=== About this exercise ===
Which lines of the data contain the string "will"? Show each of them.

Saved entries
++++++

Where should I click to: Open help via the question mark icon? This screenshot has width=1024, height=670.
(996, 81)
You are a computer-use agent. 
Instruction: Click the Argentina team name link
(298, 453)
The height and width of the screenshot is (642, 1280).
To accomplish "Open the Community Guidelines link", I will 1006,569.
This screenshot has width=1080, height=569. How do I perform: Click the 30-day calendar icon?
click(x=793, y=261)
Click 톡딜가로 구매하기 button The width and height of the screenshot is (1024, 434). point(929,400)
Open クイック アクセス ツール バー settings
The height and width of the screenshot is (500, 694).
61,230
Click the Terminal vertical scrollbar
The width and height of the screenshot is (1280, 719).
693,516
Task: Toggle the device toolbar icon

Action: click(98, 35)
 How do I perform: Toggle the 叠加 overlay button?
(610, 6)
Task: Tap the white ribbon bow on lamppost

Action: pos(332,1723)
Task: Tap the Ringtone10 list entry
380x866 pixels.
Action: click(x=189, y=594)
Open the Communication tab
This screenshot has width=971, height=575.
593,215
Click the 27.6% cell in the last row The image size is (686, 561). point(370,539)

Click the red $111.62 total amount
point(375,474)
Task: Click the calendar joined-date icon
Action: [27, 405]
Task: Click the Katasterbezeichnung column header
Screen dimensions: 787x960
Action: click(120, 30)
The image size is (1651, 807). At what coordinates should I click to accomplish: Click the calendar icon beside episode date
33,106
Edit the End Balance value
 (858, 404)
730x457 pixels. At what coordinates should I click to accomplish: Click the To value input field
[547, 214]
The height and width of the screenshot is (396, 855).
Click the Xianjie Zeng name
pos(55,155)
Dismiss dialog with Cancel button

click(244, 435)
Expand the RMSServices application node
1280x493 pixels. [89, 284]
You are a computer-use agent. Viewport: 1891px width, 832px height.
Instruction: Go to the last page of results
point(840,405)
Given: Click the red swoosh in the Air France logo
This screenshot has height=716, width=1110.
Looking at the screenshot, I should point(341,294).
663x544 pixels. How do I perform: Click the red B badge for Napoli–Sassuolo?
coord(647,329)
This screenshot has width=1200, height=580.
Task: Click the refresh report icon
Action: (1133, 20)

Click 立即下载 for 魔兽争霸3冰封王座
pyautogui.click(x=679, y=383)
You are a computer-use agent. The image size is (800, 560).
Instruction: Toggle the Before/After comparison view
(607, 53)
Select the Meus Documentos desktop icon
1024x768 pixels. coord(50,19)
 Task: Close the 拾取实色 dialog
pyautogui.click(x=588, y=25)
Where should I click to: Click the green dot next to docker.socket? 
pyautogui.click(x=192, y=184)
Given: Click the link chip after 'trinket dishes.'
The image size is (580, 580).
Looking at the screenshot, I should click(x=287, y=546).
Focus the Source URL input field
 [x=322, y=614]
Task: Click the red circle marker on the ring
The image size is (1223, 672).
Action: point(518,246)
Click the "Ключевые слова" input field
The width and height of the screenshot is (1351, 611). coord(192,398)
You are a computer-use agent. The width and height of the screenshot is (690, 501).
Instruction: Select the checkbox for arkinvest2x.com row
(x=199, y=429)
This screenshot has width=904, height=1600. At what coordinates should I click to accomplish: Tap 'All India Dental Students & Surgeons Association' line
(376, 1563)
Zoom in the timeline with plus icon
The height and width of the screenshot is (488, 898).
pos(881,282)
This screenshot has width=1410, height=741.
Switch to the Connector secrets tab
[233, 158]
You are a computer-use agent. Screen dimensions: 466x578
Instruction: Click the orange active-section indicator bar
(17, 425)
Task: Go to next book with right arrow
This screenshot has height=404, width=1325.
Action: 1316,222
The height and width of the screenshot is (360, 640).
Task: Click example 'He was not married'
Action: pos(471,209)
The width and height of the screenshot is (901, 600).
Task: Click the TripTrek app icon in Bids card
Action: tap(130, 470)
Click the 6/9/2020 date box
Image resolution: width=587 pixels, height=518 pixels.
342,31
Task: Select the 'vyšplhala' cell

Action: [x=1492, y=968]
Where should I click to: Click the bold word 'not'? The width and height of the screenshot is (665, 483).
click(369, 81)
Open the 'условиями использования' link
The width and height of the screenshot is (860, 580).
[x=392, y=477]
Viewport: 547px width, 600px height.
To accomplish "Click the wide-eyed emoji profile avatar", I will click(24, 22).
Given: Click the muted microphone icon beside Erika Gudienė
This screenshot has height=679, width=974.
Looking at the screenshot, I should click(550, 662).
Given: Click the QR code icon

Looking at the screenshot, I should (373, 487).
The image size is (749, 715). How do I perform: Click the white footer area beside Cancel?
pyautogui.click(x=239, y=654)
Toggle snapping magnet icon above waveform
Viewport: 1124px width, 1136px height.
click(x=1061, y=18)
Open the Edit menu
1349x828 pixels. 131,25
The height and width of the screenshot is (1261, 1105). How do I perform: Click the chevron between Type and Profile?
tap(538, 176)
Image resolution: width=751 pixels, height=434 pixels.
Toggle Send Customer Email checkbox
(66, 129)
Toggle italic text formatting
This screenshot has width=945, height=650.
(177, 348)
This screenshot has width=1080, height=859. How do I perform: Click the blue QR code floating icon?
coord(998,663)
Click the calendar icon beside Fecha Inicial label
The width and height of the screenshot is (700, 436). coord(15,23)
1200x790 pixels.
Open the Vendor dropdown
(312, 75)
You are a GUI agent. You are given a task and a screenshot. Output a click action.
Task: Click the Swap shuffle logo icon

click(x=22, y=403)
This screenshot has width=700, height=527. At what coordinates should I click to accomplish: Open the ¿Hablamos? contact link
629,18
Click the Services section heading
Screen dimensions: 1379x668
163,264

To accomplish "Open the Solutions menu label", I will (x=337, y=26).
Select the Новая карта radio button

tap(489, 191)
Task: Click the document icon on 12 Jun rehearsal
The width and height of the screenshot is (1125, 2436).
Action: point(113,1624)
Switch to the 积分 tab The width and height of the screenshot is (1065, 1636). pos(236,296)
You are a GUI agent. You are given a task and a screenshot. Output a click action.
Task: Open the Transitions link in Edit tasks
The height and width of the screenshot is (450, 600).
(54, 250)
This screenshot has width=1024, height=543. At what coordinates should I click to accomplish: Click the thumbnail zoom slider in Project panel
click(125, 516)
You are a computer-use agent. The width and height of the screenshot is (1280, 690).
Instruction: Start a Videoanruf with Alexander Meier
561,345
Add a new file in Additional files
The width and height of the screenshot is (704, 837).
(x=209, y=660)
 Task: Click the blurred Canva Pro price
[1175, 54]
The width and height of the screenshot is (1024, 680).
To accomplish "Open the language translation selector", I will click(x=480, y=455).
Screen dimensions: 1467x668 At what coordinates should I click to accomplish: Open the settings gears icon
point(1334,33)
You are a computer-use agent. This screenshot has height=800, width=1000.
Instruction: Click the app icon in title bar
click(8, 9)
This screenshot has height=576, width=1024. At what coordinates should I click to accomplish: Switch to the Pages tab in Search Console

++++++

=== Answer for this exercise ===
To accomplish "Open the Community Guidelines link", I will 1006,569.
To accomplish "Click the wide-eyed emoji profile avatar", I will click(24, 22).
To accomplish "Open the Solutions menu label", I will (x=337, y=26).
To accomplish "Open the language translation selector", I will click(x=480, y=455).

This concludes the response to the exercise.